Pablo
“Y es que nunca pude dejar de amarte, fracasó el intento por
olvidarte, resignado estaba a vivir sin ti, pero llegaste”… y estás aquí, yo
que pensaba que nuestras historias serían líneas paralelas.
Has cambiado, siempre serás algunos años menor; “contigo en la distancia”, pero siempre de la mano. Solía imaginar que, sentada a tu lado, preguntaba sin recato todo aquello que quería saber de ti, y sucede que ahora, al caminar contigo la costumbre de
saberte lejos me hace acelerar el paso y poner distancia de por medio.
Me
gustan tu desenfado y la franqueza con que dices las cosas más simples; pero tu sonrisa que era perfecta, ahora luce apagada y nostálgica, ¿qué fue
de ti en todos estos años?
Caminamos hombro con hombro. Te miro, por vez primera sin
temor a que descubras cuánto me has gustado siempre. Sigues teniendo una nariz
hermosa y tu andar muestra la seguridad
de tus años de juventud al saberte deseado, cual monarca que desfila
sobre una alfombra roja y que saluda a su pueblo con una señal cortés, pero
sin afecto. Siempre te supiste asediado y no había quién se resistiera a
una sonrisa tuya, a un guiño o a cualquier petición.

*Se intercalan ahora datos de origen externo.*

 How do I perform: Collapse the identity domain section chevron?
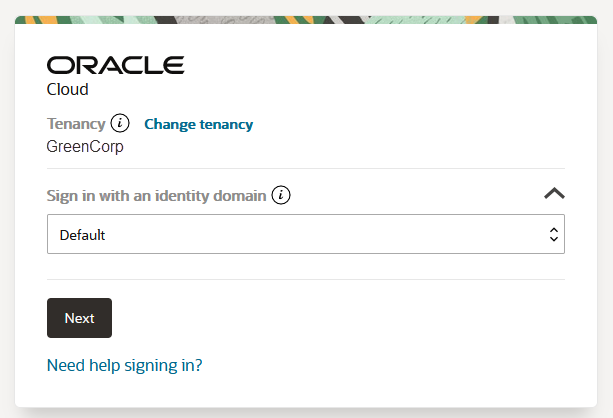click(x=555, y=194)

Era un deleite verte
deambular aparentemente sin mayor ocupación que obsequiar una
instantánea de tu guapura, sí instantánea porque aparecías de pronto y te marchabas de la misma manera dejándome absorta, y deseando con el alma congelar el tiempo al menos un par de minutos.

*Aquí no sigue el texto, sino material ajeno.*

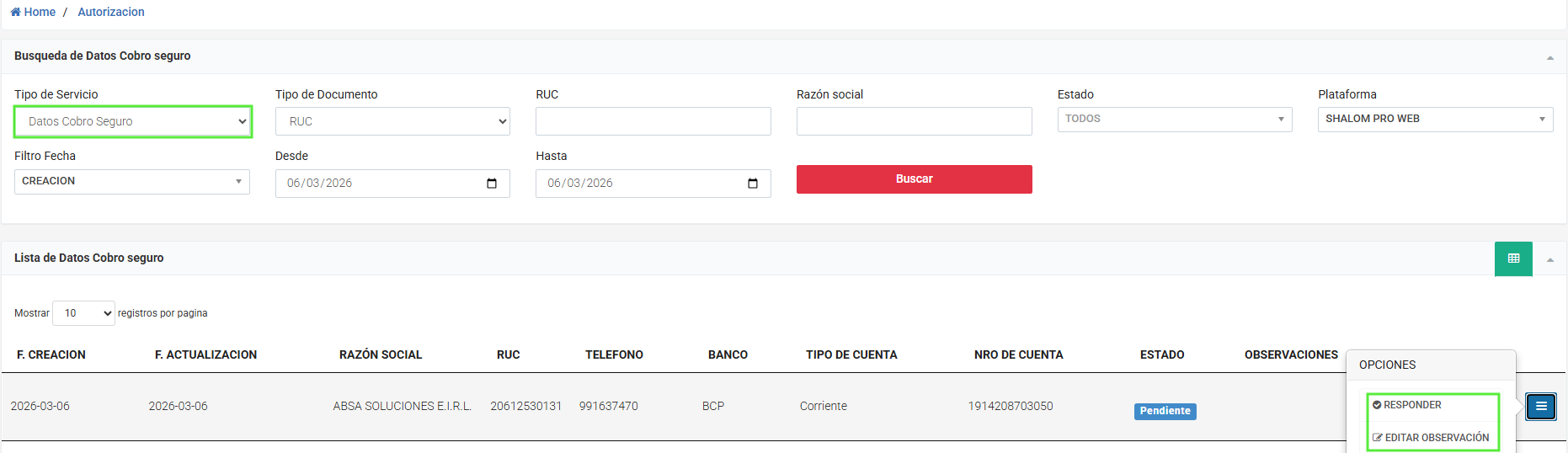
Task: Follow the Autorizacion breadcrumb link
Action: pyautogui.click(x=111, y=12)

Eras capaz de arrancarme un suspiro con la mueca más ordinaria,
cuando mordías una paleta helada o simplemente mirabas a otro lado con la
frustración de saber que cualquier cosa que anhelaras no llegaría a tiempo. Te
miro ahora a los ojos, sonreímos, pero nuestras sonrisas nunca tendrán la
frescura de lo cotidiano, siempre quedará esa pausa incómoda de algo que quedó
inconcluso, que se rompió y aunque reconstruido jamás recuperará su verdadera
forma… yo conozco tu nombre desde que eras adolescente y tiene muy poco que tú te enteraste del mío, la charla resulta rebuscada y sosa “¿qué tal el día?” o “hasta
mañana”.
Eres padre, eres esposo, eres trabajador asalariado con un
automóvil gris gigantesco donde tu silueta menuda se extravía tras el volante.

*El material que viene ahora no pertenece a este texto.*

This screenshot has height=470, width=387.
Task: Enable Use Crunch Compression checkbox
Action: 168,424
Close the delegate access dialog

Me gusta recrear el momento en que lo conseguiste, el orgullo con que
extendiste el fajo de billetes y la sonrisa con que recibiste las llaves o con
que te sentaste como piloto y no un mero pasajero como antes, sujetando el
inmenso volante. ¿Te acuerdas que tu numerosa familia cabía casi completa en un coche
azul de cuatro puertas? Cuántas veces vi con tristeza cómo aquella máquina se
alejaba llevándote consigo.
Han pasado dos décadas, poco más, ¿qué importa? No sé
si te cambió la voz; no sé si enfermaste de gravedad; cuántos hijos tienes o tu
proyecto a futuro; pero sé que ensanchó tu cuerpo y se tornearon tus músculos;
que te estas quedando sin cabello, que nunca tuviste barba y que tus ojos son
claros y esquivos; que tu voz es rasposa como una sierra y que tu sonrisa de
arcángel se transformó en la de un hombre sin mañana.
Esta postal donde a diario te reconstruyo, poco a
poco va desdibujando la foto de ti que atesoraba: tú caminando hacia mí y
fingiendo no verme, tu camiseta cuyo escote mostraba un blanco y escuálido
torso enfundado en una chamarra deportiva roja que amenazaba -con toda intención- resbalar por tus
hombros; tus labios de por sí rojos teñidos por el colorante de alguna
golosina. Tú a mi lado, por una fracción
de segundo, tú alejándote por los siglos de los siglos.
Siempre menor, siempre inalcanzable. Te doy los buenos días con la complicidad amarga de compartir otra vez el mismo entorno, la misma decadencia.